Segment Start: Excerpted data

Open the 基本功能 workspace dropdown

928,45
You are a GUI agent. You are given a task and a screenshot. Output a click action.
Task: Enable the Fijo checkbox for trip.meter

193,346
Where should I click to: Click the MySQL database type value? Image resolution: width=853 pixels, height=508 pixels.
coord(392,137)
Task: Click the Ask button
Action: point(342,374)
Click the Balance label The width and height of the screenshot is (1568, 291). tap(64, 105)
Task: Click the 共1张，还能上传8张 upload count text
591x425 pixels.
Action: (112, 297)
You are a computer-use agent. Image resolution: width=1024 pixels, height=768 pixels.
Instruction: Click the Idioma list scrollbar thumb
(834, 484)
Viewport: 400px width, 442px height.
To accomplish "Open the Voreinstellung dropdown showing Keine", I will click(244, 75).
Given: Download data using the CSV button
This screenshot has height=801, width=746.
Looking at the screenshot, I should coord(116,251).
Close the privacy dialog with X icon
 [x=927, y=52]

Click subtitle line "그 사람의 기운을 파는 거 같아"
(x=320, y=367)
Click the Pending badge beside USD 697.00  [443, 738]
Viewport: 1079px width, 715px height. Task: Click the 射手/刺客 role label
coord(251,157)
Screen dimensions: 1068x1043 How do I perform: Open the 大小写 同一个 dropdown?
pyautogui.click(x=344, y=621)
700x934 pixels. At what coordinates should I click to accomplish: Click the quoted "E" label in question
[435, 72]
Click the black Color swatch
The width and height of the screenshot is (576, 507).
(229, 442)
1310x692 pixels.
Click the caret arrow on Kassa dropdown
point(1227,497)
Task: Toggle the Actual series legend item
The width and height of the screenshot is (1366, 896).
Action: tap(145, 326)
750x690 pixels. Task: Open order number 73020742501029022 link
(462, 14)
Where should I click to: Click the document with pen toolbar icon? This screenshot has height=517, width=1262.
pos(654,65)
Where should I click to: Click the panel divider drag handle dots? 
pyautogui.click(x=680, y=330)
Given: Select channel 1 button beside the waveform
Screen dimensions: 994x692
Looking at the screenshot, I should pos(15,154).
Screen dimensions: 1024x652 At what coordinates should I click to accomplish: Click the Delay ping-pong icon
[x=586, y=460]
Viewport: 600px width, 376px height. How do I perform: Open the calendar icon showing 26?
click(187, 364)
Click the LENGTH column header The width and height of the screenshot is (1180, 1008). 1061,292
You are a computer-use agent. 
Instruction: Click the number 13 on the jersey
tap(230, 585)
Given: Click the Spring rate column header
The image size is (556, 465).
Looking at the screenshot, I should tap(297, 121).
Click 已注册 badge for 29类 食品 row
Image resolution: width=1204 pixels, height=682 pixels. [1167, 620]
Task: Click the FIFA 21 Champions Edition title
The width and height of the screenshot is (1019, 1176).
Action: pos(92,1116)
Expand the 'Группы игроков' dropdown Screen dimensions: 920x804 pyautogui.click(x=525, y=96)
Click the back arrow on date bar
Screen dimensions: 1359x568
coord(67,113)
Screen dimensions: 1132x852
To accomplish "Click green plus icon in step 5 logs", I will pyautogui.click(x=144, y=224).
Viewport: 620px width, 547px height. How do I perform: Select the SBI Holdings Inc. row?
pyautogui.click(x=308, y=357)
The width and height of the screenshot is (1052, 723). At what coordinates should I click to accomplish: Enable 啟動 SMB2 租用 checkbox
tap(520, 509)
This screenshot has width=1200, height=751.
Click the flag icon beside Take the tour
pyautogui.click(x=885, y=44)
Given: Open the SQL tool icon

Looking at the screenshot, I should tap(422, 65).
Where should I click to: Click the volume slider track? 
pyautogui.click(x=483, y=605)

Segment End: Excerpted data

Task to carry out >> From the records above, copy only the lines starting with the line that holds "Click subtitle line" and going on through the line that holds "Task: Toggle the Actual series legend item", exactly as written.

Result below >>
Click subtitle line "그 사람의 기운을 파는 거 같아"
(x=320, y=367)
Click the Pending badge beside USD 697.00  [443, 738]
Viewport: 1079px width, 715px height. Task: Click the 射手/刺客 role label
coord(251,157)
Screen dimensions: 1068x1043 How do I perform: Open the 大小写 同一个 dropdown?
pyautogui.click(x=344, y=621)
700x934 pixels. At what coordinates should I click to accomplish: Click the quoted "E" label in question
[435, 72]
Click the black Color swatch
The width and height of the screenshot is (576, 507).
(229, 442)
1310x692 pixels.
Click the caret arrow on Kassa dropdown
point(1227,497)
Task: Toggle the Actual series legend item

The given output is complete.